## The task
Pick out each line of the records below that contains the word "This", and copy those lines.

(Stored data)

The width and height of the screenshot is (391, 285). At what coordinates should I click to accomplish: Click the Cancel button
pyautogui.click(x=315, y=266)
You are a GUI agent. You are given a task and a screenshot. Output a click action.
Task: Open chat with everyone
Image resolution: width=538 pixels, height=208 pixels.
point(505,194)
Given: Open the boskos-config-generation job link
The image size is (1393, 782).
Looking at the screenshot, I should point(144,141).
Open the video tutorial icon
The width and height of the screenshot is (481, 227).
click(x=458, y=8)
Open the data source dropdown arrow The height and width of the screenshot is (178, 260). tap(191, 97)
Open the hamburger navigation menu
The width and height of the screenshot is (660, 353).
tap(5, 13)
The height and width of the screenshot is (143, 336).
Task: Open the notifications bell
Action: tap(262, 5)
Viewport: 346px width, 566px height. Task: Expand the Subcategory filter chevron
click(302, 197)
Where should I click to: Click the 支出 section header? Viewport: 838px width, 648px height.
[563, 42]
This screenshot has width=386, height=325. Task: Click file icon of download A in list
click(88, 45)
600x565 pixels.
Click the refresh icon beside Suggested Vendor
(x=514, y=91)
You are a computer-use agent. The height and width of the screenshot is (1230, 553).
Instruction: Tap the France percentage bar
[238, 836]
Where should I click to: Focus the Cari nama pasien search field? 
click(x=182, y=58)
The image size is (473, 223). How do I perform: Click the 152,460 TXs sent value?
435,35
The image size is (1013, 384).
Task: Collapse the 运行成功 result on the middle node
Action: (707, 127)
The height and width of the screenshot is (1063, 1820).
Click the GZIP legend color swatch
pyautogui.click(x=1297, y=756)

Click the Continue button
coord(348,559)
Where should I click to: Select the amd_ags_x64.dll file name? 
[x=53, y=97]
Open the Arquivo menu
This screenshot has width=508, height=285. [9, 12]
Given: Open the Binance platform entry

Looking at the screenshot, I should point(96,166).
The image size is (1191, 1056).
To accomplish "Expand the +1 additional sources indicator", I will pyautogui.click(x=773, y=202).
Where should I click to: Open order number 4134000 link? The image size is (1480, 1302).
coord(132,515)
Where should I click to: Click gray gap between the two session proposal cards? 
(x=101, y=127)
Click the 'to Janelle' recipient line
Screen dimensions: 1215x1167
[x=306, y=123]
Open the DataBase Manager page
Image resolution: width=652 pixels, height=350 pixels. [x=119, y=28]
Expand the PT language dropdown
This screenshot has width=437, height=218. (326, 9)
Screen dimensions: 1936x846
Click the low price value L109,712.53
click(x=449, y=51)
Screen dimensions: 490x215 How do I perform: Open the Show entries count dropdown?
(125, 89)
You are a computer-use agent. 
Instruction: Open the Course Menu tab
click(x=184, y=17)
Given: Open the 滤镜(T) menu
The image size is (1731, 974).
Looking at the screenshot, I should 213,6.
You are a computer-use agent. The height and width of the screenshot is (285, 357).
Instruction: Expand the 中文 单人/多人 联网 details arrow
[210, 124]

## Full output
This screenshot has width=386, height=325. Task: Click file icon of download A in list
This screenshot has width=508, height=285. [9, 12]
This screenshot has width=437, height=218. (326, 9)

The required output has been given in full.